It's quite hilarious to accuse marginalism of abstracting things away when that's exactly what it didn't do.
Instead it built a theory of price formation from the ground up, starting with a pure exchange economy, adding production and market structure.
All thoughts are abstractions in that one isolates things from the concrete whole of reality.
The issue is whether one abstracts what is essential or not. Marginalism is not criticized for making abstractions as much as the types of abstractions they make tend to natural capitalist production as a purely technical manner and bifurcating reality in such a way that sociology ends up a separate discipline in the attempt to conceive of asocial actors.
https://kapitalism101.wordpress.com/2014/07/21/abstraction-abstract-labor-and-ilyenkov/ The goal of this abstraction is to eventually identify the essential connections between different abstract aspects, slowly piecing the pieces together to give us a concrete picture of the whole. However this can only happen if we abstract correctly. There are two senses in with Marx talks of abstractions, a good and a bad way of abstracting. When abstraction has gone bad Marx often refers to the abstraction as ‘one-sided’. This means that the abstraction views an aspect of reality in an incomplete, one-sided way. An essential aspect of the nature of the object has been left out. Often Marx critiques bourgeois economists for making one-sided abstractions that make it seem like capitalism is a universal, a-historical system by abstracting away all of the historically specific aspects of capital. For instance, if we say that capital is just tools used to make more tools we have performed a sloppy, 1-sided abstraction. We are viewing capital merely from the abstract general features that capital has of increasing physical quantities of things while abstracting away the historically specific value-relations that give capitalism its essential nature.
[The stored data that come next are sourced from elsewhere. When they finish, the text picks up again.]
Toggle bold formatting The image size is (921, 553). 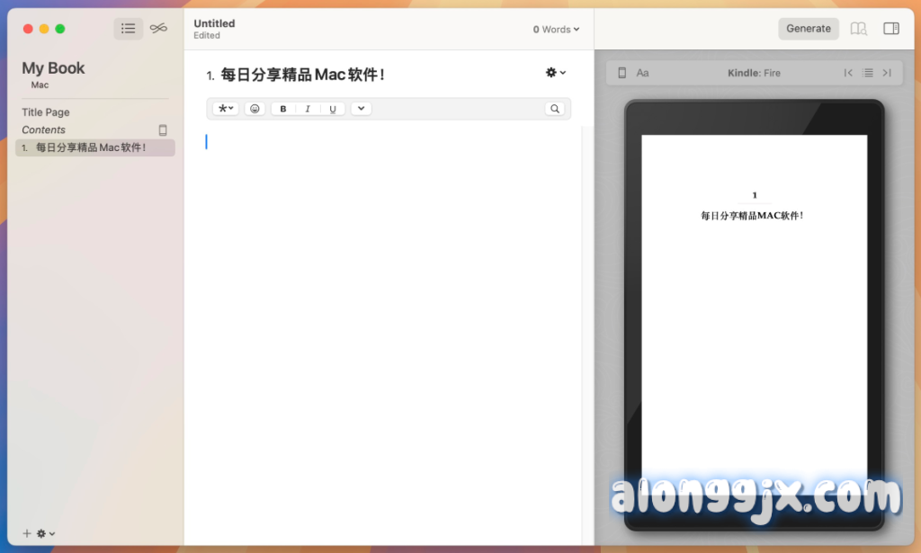283,109
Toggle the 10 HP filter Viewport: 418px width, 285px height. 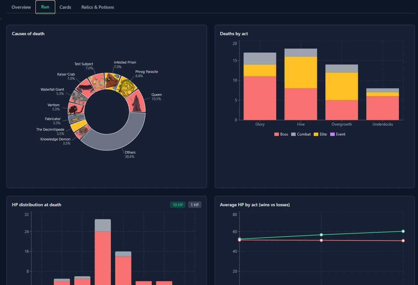(x=178, y=205)
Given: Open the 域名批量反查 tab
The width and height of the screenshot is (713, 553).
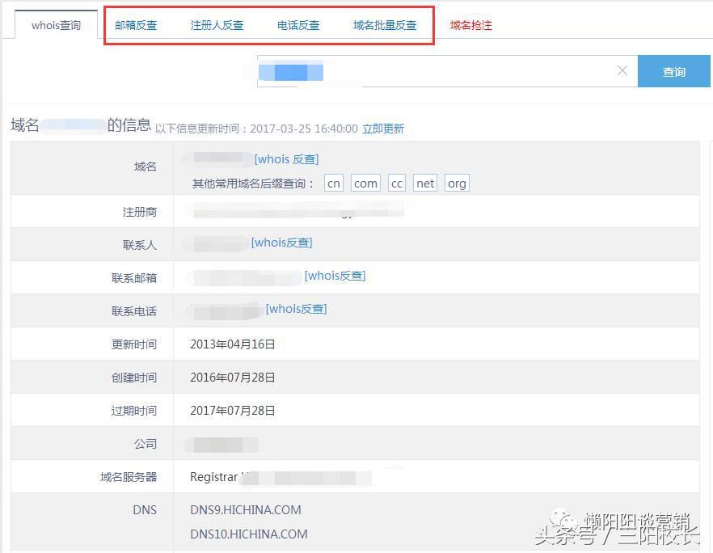Looking at the screenshot, I should coord(385,25).
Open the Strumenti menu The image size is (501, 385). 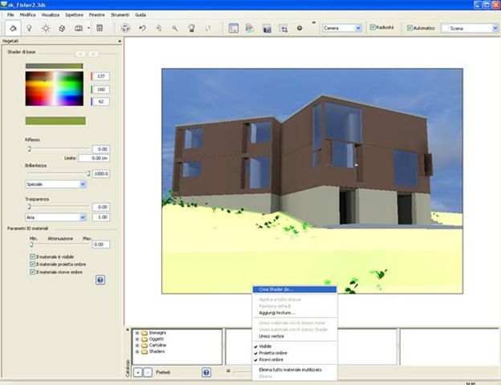[x=120, y=15]
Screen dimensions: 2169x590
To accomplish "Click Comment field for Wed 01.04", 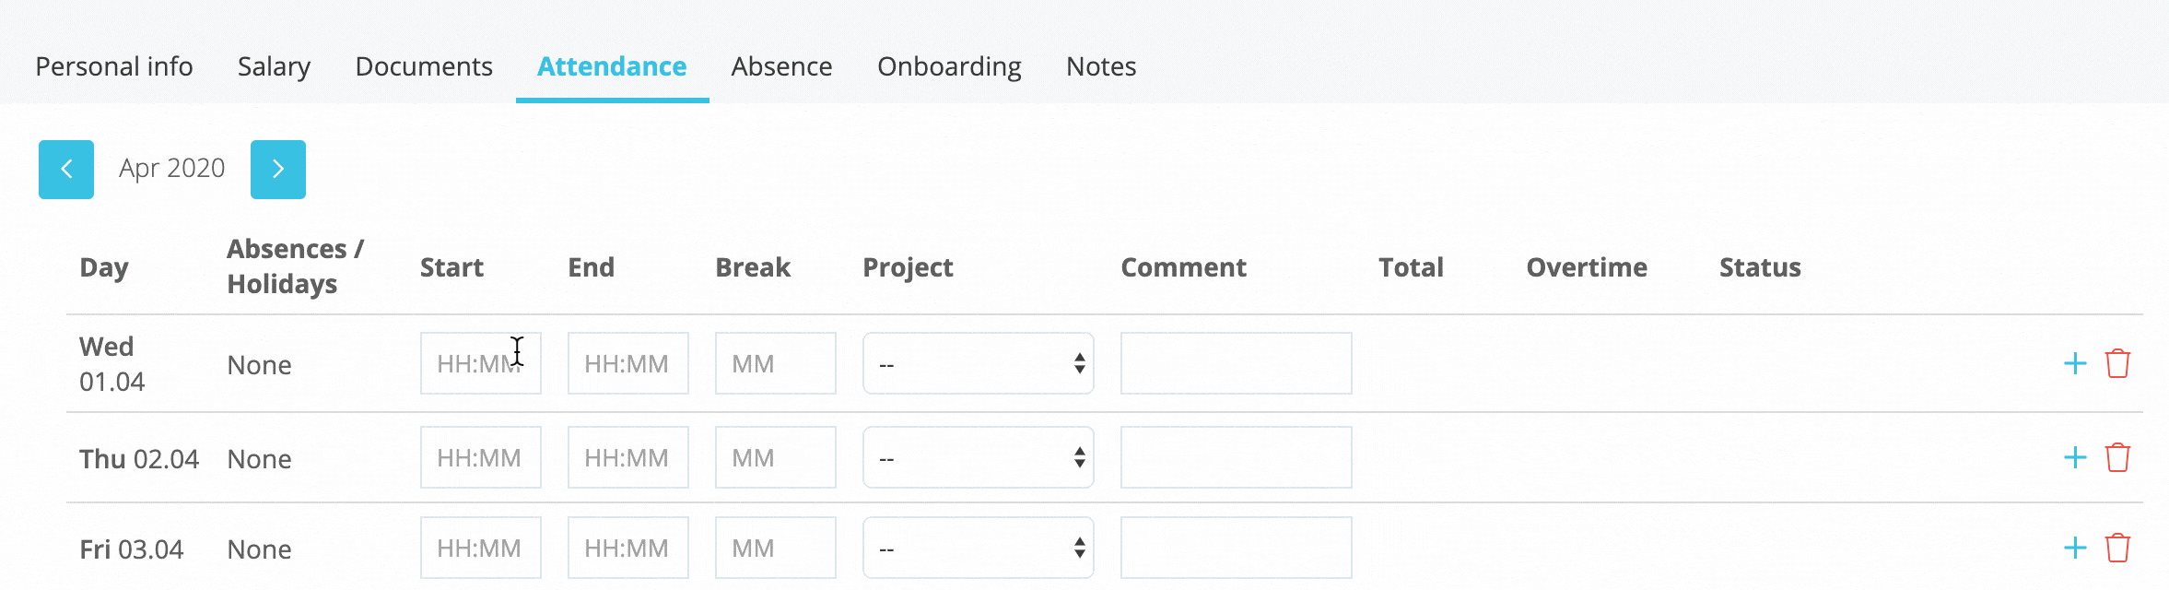I will (1236, 363).
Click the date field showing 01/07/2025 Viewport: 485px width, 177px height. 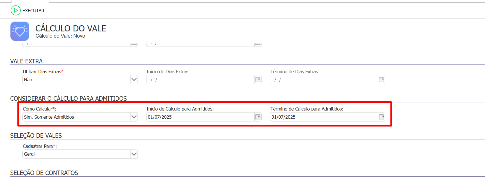[x=200, y=117]
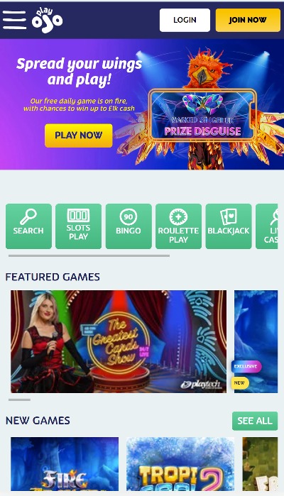
Task: Open the 90 Bingo tile
Action: click(x=129, y=226)
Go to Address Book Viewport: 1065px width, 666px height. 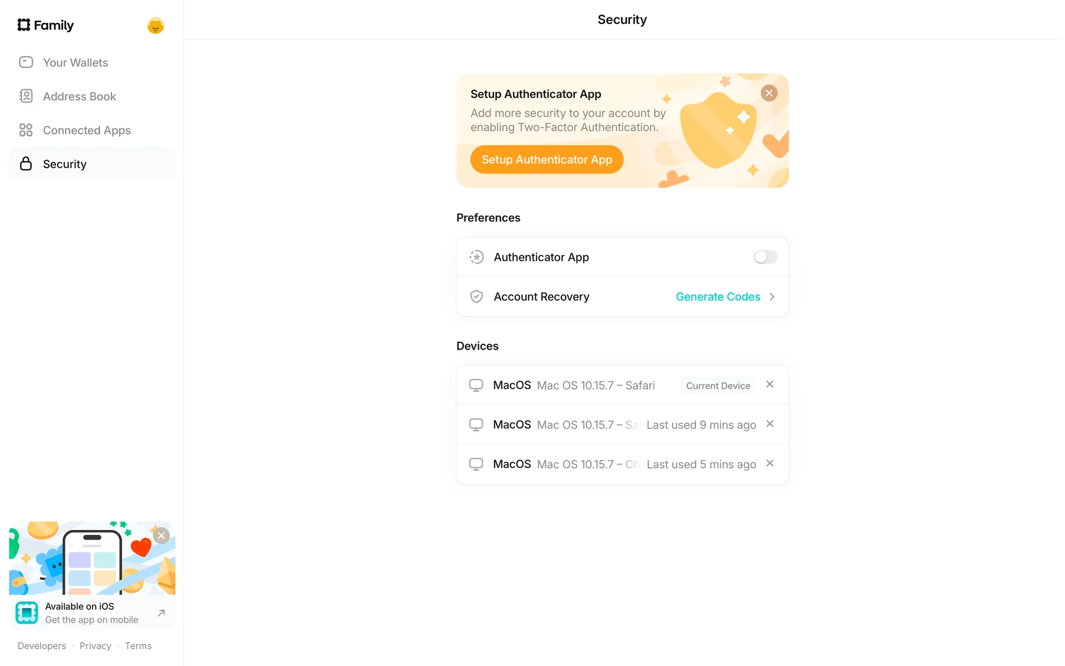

This shows that abstraction can be arbitrary. If we are free to select one general feature over another we can radically change the concept of capital. If we choose only the ahistorical features we can make capital seem eternal. If abstraction is just seen as the identification of general features then we have no choice but to be arbitrary in our abstractions. But if abstraction is seen differently, as identifying the essential nature of an object, as identifying the “relation within which this thing is this thing” as Ilenkov puts it, then we can be scientific about our abstractions.
When we make an abstraction we want to select that aspect of the object which identifies its essence. Since the essence of things is in their relation to other things, we want to identify the essential relations which govern the object, abstracting away other non-essential aspects.
So you miss the point if you take the criticism to be about abstracting rather than the manner in which one abstracts being one sided.
It is important to be able to generalize the features which underpin simpler forms while ignoring that which is inessential.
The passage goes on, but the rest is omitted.